= TASK REQUIREMENTS =
Using the data below, restate exactly every line from the one with "1568x416 pixels." up to and including the one with "the Welcome screen". No picture belongs in it.

= RECORDS FOR THE TASK =
##########
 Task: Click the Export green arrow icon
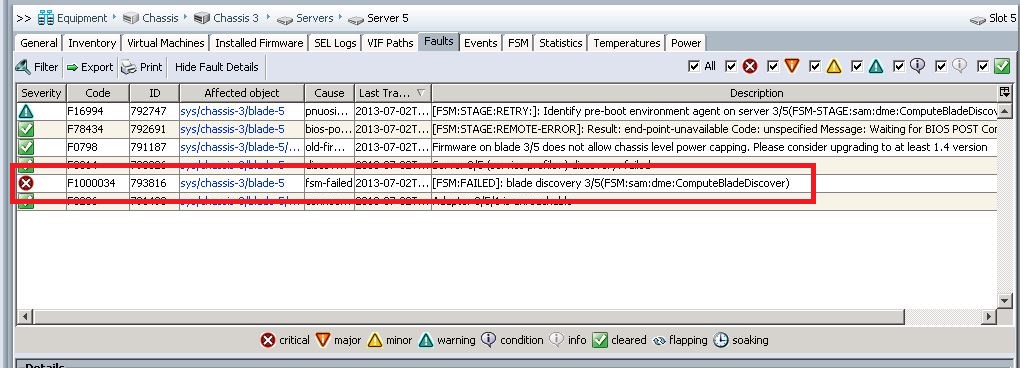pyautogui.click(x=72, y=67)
##########
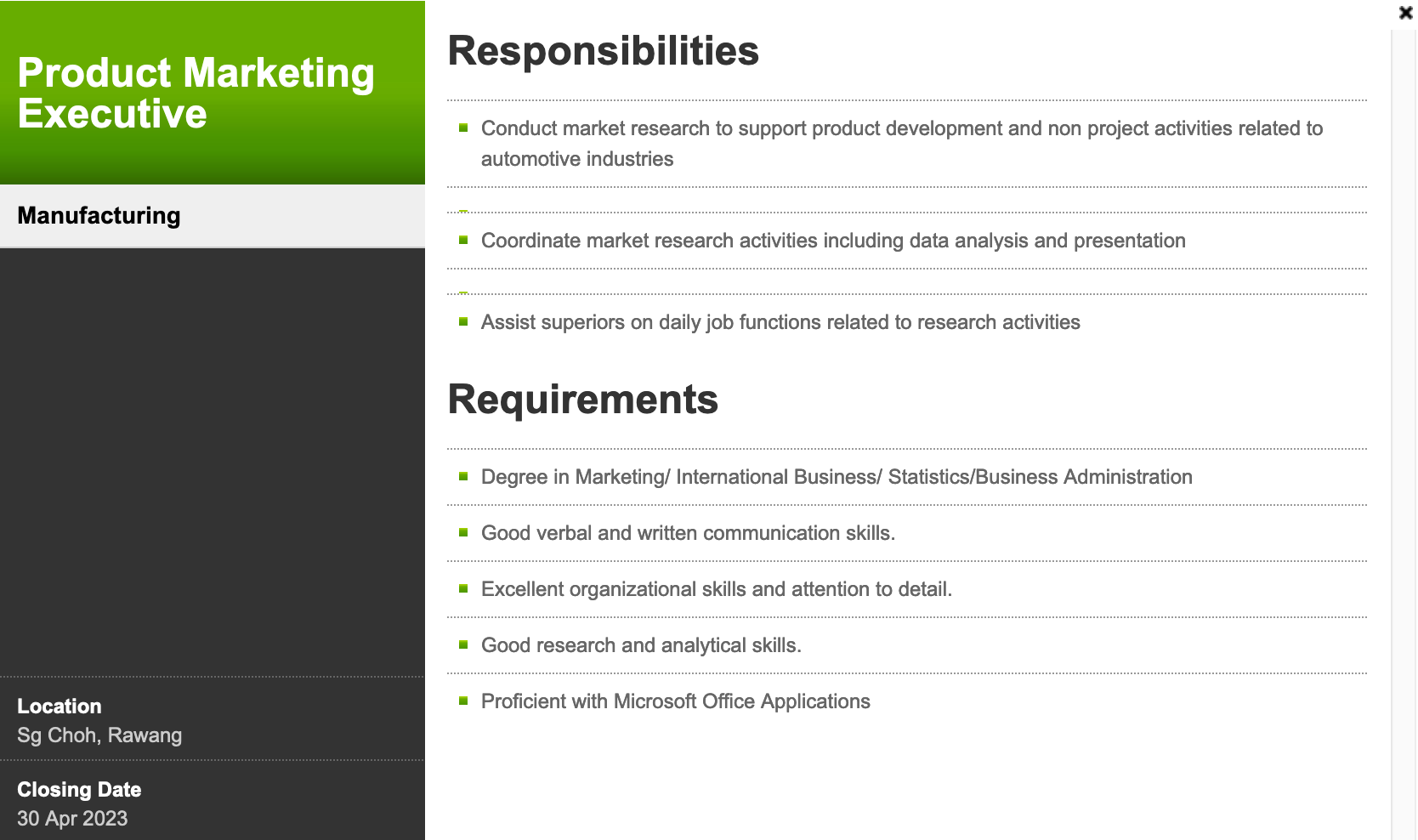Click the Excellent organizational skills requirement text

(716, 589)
##########
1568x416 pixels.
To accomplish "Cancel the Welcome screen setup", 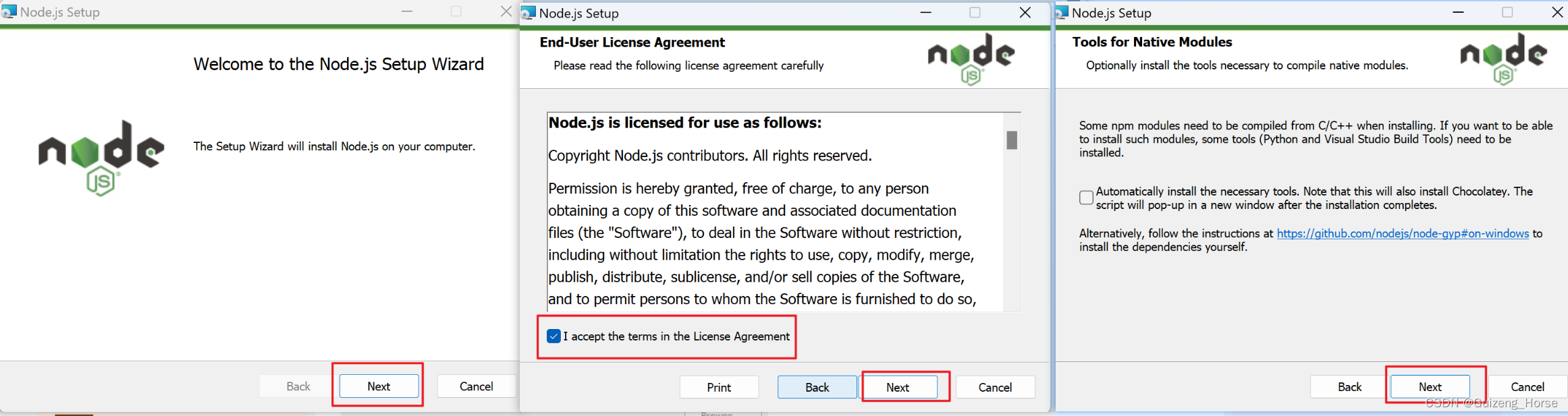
##########
= REPLY TO THE TASK =
1568x416 pixels.
To accomplish "Cancel the Welcome screen setup", 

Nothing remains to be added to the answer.